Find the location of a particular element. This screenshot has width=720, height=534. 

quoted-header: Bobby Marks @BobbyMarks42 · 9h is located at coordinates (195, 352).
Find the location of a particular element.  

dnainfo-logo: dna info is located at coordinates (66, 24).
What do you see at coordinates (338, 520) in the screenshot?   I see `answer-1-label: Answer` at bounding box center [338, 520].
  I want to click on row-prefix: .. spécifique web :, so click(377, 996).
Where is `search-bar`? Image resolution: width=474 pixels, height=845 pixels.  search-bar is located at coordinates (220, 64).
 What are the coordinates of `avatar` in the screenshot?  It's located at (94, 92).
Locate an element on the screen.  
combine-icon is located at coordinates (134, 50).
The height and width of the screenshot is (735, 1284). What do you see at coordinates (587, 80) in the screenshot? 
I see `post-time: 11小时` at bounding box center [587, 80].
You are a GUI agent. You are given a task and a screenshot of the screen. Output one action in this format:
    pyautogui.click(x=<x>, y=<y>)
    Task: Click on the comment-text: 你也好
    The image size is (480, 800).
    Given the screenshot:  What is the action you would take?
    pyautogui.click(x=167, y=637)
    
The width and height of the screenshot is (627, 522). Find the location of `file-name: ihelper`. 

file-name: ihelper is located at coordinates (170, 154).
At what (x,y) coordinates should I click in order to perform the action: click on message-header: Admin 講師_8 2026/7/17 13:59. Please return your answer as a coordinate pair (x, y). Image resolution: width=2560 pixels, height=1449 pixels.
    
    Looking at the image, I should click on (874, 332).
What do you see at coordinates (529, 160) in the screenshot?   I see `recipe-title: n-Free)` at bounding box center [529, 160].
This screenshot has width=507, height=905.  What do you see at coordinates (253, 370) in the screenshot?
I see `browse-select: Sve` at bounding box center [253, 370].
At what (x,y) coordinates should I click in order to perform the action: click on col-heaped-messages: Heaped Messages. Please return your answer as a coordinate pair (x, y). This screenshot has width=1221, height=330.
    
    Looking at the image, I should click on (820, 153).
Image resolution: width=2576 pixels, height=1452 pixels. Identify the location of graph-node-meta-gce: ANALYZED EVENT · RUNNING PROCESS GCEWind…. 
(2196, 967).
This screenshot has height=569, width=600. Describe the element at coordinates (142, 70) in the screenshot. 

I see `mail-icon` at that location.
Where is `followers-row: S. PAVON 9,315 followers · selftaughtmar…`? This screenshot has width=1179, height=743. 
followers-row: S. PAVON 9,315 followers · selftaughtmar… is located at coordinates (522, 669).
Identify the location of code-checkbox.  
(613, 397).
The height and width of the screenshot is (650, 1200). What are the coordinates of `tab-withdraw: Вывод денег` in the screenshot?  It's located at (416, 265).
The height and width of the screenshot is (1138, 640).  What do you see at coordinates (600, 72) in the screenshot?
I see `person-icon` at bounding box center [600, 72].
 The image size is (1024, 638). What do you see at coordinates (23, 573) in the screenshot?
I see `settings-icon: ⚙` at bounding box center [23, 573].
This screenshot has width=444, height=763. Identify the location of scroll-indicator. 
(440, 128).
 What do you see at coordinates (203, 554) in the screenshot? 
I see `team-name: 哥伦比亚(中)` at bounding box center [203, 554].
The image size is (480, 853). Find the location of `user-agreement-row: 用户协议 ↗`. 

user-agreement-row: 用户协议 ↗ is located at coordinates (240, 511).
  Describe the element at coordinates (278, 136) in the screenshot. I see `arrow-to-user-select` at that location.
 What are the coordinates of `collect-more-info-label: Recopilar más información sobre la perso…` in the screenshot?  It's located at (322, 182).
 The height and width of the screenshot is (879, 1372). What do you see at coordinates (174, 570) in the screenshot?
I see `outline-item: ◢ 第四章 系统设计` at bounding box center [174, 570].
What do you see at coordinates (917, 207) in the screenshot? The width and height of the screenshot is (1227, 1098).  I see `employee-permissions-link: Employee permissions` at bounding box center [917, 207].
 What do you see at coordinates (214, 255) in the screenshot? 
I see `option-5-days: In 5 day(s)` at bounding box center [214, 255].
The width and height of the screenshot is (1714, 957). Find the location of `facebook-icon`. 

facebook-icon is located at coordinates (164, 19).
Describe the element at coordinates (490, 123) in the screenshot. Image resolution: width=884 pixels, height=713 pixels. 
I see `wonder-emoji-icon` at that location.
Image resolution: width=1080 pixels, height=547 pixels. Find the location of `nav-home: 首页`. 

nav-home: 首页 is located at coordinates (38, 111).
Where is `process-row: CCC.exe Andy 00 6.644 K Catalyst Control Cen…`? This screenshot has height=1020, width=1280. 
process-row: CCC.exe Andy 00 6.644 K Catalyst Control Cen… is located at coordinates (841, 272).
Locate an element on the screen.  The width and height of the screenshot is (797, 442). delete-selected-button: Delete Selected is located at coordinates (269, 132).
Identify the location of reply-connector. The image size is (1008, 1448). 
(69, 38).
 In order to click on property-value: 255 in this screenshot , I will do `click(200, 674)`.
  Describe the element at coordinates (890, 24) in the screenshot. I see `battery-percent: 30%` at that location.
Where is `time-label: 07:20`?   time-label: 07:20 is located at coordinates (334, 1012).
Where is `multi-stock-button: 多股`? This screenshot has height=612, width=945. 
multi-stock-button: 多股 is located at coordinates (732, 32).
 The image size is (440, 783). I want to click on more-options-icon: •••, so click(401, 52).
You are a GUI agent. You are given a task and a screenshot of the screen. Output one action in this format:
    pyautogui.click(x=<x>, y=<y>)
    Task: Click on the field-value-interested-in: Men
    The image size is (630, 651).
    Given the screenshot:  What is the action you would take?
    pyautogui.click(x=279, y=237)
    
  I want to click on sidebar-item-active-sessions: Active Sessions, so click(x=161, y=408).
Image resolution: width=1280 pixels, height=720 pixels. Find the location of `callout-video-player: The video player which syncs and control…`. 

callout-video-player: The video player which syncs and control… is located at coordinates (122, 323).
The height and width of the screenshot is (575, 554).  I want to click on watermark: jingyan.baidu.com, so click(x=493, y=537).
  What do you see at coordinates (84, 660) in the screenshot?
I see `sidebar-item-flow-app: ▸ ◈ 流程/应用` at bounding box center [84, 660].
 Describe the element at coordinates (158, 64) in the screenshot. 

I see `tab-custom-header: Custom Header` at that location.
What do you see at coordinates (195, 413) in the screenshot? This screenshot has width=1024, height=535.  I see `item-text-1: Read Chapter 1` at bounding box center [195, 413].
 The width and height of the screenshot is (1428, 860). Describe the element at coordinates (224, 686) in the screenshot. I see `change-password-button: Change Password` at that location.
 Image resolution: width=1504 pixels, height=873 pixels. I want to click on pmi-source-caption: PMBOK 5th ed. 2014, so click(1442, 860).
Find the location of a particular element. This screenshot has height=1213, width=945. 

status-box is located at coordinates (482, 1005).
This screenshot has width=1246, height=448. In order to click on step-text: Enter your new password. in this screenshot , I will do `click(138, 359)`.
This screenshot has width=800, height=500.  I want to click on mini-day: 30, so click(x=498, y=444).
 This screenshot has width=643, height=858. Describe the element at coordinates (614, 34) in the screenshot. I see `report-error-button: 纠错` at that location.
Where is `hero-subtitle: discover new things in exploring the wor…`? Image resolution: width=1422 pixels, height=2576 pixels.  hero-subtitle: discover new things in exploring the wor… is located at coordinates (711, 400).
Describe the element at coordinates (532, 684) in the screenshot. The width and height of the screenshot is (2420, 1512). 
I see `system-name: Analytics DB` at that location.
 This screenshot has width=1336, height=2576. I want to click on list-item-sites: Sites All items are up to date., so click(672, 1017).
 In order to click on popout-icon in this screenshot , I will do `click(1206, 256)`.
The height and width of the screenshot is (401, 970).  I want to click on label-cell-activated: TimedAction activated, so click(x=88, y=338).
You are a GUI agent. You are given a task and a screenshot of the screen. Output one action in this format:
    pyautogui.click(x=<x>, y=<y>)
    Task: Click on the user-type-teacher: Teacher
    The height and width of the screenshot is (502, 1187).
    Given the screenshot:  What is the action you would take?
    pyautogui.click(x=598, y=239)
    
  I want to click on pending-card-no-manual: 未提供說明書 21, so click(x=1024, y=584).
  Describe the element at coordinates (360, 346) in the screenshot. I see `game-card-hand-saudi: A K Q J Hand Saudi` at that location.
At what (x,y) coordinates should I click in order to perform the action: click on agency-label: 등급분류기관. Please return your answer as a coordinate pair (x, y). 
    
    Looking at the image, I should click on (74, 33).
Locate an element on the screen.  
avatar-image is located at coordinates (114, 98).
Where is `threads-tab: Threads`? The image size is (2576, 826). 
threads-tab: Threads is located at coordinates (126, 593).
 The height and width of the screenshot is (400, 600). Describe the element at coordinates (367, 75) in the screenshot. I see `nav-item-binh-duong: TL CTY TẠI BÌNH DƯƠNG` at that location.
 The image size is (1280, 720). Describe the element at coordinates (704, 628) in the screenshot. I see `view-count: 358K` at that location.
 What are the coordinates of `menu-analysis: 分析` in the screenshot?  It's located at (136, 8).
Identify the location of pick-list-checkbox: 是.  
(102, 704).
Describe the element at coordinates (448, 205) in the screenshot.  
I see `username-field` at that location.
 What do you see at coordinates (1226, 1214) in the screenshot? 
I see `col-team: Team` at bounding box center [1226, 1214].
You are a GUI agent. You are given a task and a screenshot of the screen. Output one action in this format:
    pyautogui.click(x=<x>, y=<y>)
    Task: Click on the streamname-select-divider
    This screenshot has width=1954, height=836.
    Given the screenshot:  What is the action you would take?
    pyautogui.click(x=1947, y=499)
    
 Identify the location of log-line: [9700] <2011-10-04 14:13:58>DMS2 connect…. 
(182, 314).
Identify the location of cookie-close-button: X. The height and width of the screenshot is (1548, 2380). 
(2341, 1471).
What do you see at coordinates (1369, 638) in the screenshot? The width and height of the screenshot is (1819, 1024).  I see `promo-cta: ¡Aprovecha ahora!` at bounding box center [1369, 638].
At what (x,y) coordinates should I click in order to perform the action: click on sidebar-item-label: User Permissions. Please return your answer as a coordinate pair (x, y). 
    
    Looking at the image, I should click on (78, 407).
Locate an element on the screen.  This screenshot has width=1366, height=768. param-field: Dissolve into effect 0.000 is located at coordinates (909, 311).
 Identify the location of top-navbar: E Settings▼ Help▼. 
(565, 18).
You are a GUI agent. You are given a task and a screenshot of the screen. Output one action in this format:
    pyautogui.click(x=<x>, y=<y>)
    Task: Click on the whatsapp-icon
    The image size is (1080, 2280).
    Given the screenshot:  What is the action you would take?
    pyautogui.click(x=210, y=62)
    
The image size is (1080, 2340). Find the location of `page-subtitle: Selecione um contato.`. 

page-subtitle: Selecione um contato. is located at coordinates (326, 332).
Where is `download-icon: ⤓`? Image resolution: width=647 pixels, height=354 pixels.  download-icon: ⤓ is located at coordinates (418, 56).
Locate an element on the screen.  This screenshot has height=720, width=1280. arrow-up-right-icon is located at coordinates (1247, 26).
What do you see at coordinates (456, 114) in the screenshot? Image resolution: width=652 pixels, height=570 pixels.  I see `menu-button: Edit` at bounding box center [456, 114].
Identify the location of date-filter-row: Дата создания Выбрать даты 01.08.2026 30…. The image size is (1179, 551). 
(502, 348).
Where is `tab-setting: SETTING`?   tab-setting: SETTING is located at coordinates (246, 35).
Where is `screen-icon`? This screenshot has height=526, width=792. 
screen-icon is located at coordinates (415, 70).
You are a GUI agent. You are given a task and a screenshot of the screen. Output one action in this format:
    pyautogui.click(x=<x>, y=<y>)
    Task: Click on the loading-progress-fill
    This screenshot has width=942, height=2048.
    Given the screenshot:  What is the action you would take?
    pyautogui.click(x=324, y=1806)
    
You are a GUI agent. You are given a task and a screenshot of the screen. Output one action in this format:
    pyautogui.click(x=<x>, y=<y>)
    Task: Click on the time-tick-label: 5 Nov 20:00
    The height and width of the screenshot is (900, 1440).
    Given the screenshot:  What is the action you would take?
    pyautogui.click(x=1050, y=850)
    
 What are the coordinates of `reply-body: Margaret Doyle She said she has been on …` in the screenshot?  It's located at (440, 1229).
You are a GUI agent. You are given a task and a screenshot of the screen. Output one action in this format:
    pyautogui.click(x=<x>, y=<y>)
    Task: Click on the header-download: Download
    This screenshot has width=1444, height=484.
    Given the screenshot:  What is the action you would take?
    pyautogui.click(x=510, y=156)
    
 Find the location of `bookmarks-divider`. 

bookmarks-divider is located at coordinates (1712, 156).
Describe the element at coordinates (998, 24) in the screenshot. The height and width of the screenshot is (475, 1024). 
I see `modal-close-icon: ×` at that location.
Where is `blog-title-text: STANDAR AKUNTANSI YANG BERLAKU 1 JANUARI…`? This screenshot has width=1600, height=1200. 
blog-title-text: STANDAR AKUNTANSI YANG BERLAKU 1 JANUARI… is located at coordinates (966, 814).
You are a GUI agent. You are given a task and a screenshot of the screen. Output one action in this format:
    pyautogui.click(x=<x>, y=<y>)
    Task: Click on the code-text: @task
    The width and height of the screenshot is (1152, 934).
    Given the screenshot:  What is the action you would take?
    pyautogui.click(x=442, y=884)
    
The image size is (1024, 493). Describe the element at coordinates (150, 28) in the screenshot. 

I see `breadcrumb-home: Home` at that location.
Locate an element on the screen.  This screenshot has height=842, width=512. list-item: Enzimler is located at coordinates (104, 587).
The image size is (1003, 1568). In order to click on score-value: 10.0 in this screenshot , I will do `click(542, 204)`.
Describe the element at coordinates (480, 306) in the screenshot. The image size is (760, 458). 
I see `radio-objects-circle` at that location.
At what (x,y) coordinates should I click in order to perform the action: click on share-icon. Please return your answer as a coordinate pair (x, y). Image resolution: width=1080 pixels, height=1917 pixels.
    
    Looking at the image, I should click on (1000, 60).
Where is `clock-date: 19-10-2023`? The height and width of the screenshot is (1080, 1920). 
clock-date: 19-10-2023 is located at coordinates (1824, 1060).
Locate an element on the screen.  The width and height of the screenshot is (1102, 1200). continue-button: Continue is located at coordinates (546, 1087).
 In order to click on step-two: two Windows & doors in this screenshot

## [Exercise prompt]
Can you copy out the lines of the material above, word for word, from the line containing "What do you see at coordinates (917, 207)" through the line containing "nav-home: 首页 is", including both of those lines?

## [Solution for this exercise]
What do you see at coordinates (917, 207) in the screenshot? The width and height of the screenshot is (1227, 1098).  I see `employee-permissions-link: Employee permissions` at bounding box center [917, 207].
 What do you see at coordinates (214, 255) in the screenshot? 
I see `option-5-days: In 5 day(s)` at bounding box center [214, 255].
The width and height of the screenshot is (1714, 957). Find the location of `facebook-icon`. 

facebook-icon is located at coordinates (164, 19).
Describe the element at coordinates (490, 123) in the screenshot. Image resolution: width=884 pixels, height=713 pixels. 
I see `wonder-emoji-icon` at that location.
Image resolution: width=1080 pixels, height=547 pixels. Find the location of `nav-home: 首页`. 

nav-home: 首页 is located at coordinates (38, 111).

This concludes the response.